# Greetings From Pensacola



## TSOJOURNER (Dec 16, 1999)

My Wife and I have been receiving weekly emails from the Sailnet Sailing Community and we enjoy the posts tremendously! A wealth of information with enough "checks and balances" to ensure the solution is provided. We are currently revamping a Soverel 48 we bought from a Charity in St. Pete; so far, we have about 11 months of work and a fair amount of investment. We hope to splash the boat by May 09.

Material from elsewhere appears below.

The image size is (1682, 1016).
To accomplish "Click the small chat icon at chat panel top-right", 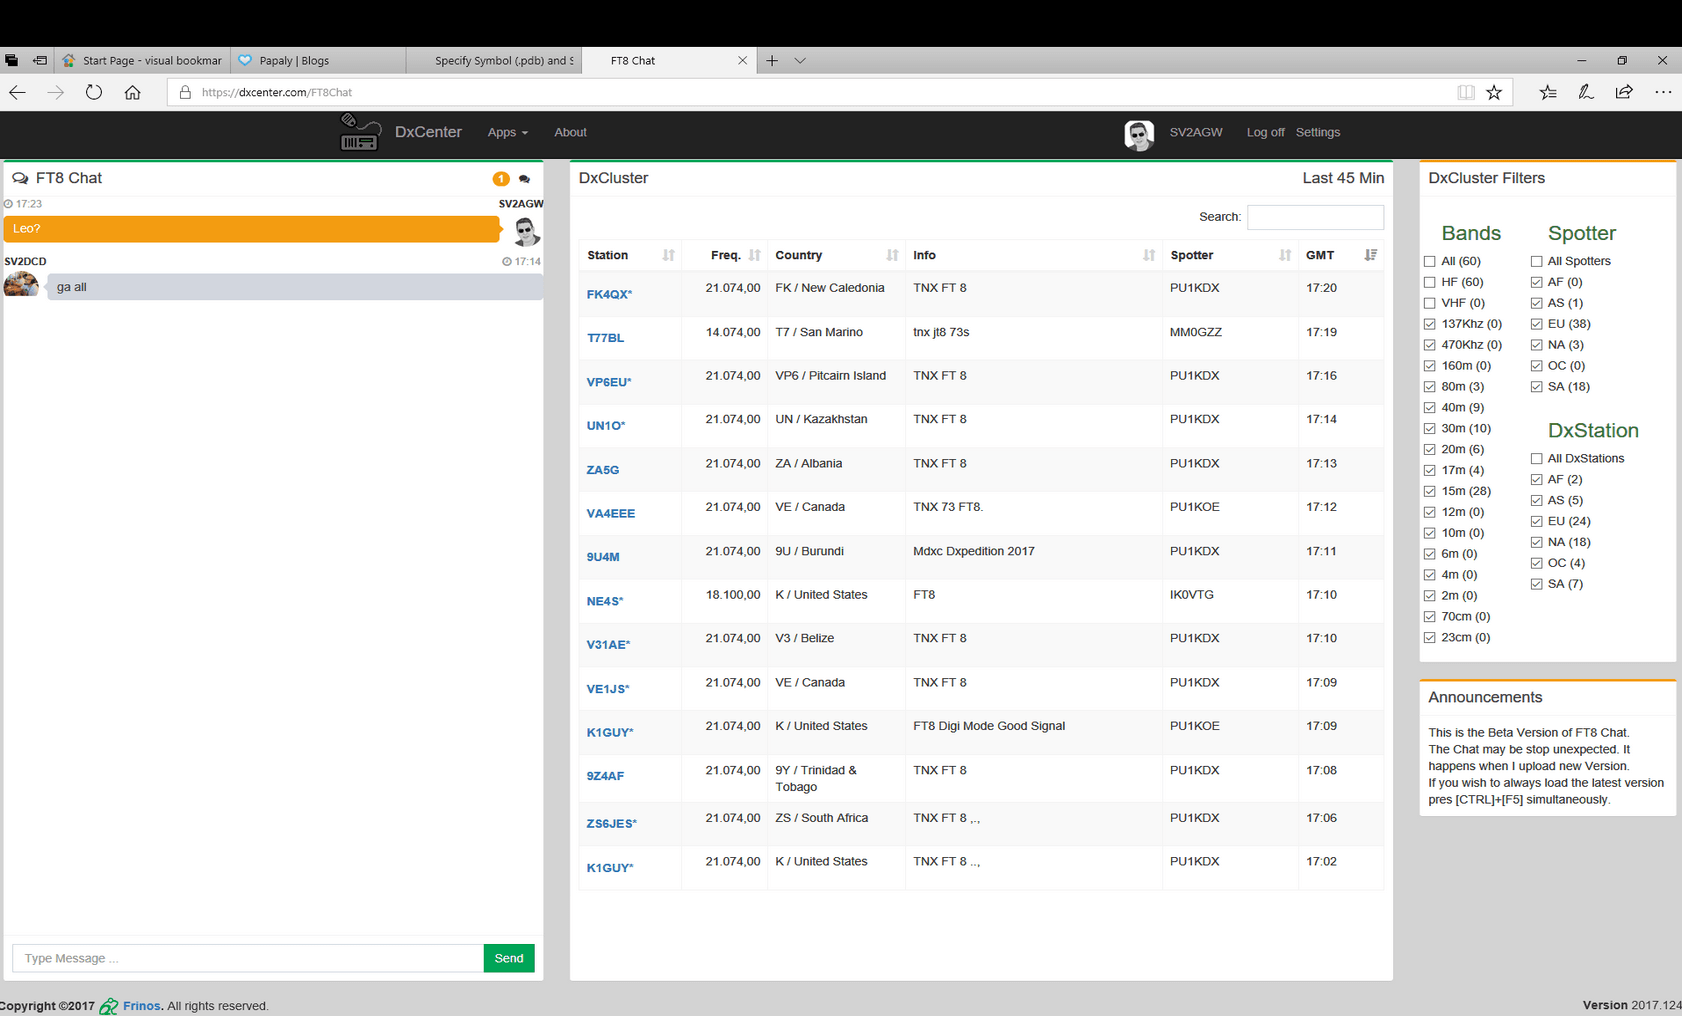I will (525, 179).
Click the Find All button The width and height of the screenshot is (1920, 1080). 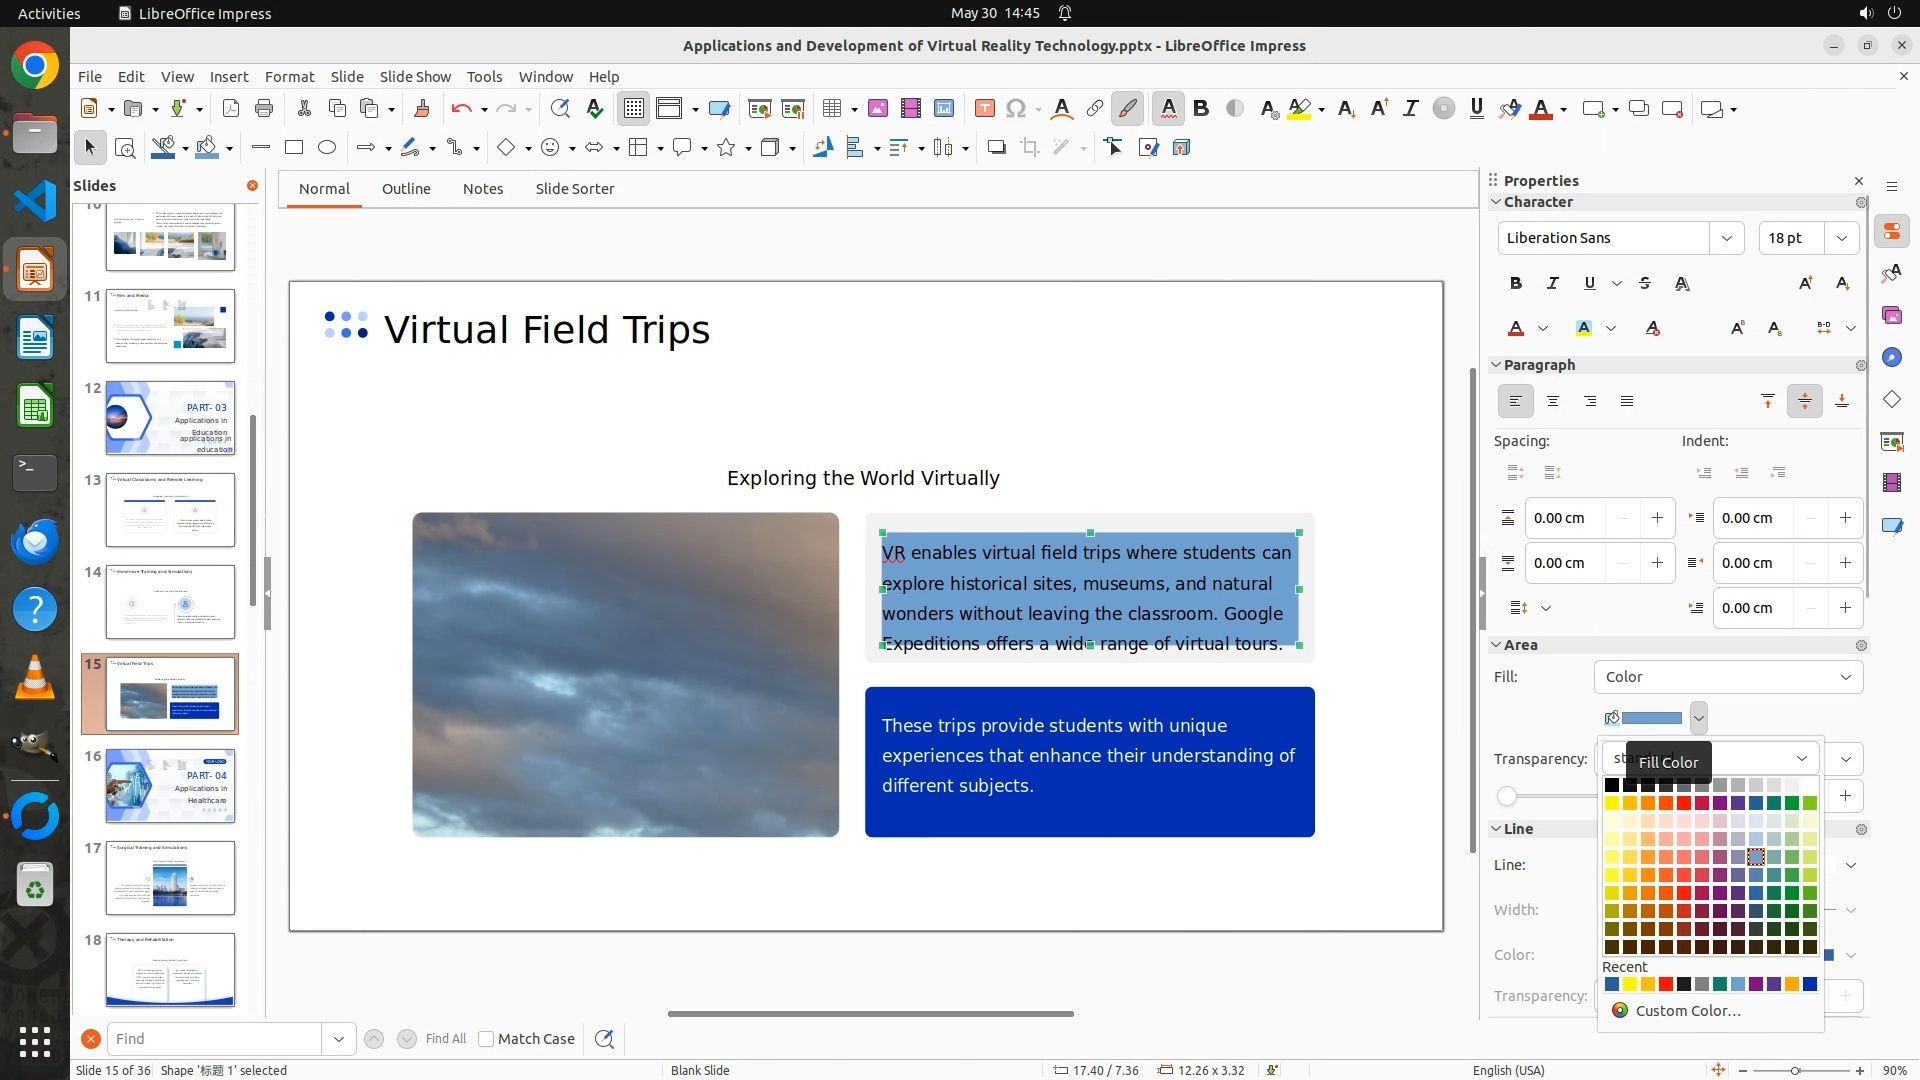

We are looking forward to gaining and sharing knowledge with you all.

Bruce & Lisa


----------



## TSOJOURNER (Dec 16, 1999)

Bruce & Lisa,
Welcome to Sailnet and best of luck with the "project".


----------



## camaraderie (May 22, 2002)

Welcome aboard and stay clear of Fay!


----------



## SailingFlorida (Aug 7, 2008)

Im also in Florida (New Smyrna Beach) and have a Tanzer22 that im working on as well--stay outta the storm!


----------



## TSOJOURNER (Dec 16, 1999)

*Thank you!*

Thank you all for the warm greetings, so far at least Ms. Fay is staying to the south of us. The Soverel is on the hill but my O'Day is anchored out, Makes me nervous...

B&L


----------



## SailingFlorida (Aug 7, 2008)

Yeah looks like the storm is staying on our side of the state--Really nothing to much to be concerned with, wind, rain, which accually helps me sleep! I figure lfe is to short to worry about some stupid storm--you go when its your time. Got any pictures of the boat?


----------



## imagine2frolic (Aug 7, 2008)

SailingFlorida,

Just out of curiosity, how old are you?


----------



## sailortjk1 (Dec 20, 2005)

Bruce, nice to have you on board. Stay low. I sent you a Private Message about a topic that I thought you might be able to help me with.
Thanks, 
Tim


----------



## SailingFlorida (Aug 7, 2008)

Im 32 yr male? Why do you ask?


----------



## Mc51 (Mar 10, 2007)

I'm from Pensacola also. We have a 37 year old Cal25 that we bought last year. We did a hurried bottom job and updated the cabin some and then enjoyed 8 months of sailing. I pulled her out when I went away for four months of military training and have been so busy since I returned that I still haven't finished the few things I want to do before I put her back in the slip. By the way don't buy the West Marine Brand Ablative paint, it doen't work. My boat "Warhorse" is at Bayou Gande marine on NAS.
Mc51


----------



## TSOJOURNER (Dec 16, 1999)

Pictures of our boat can be found at www.ketchwind.com ; thee Soverel 48 website is SOVEREL 48 - Steve has done a great job with compiling Soverel 48 information; check it out!


----------



## larryjoe (Aug 27, 2008)

*greetings from Pace, Fl (bedroom of PCola)*

Just got a project boat, Ericson 25'. She was in IVAN, blown over her side, rigging torn up by salvage folks. She has sit in the yard on the trailer...now getting around to repair. 
Need any reference material for this baby. How is the mast attached to the boat? How to rig it out ?
I am doing all the glass work..repairing the stanctions where they were pulled from the deck, repairing holes drilled where the salvage crew drilled holes to release water. 
Any suggestions would be welcomed.


----------



## TSOJOURNER (Dec 16, 1999)

Larryjoe,

I'd be delighted to share what knowledge I have with you; I have quite a bit of experiance in the area's your looking into. 

Feel free to email me at bruce dot milne dot com. The mast is most likely deck-stepped and the rigging is easy, use what pieces you have to figure the rest. On the fiberglass portion go over to Elberta Alabama to purchase fiberglass and resin at Advanced Plastics - it's right on 98.

email me, I'll fill you in.


----------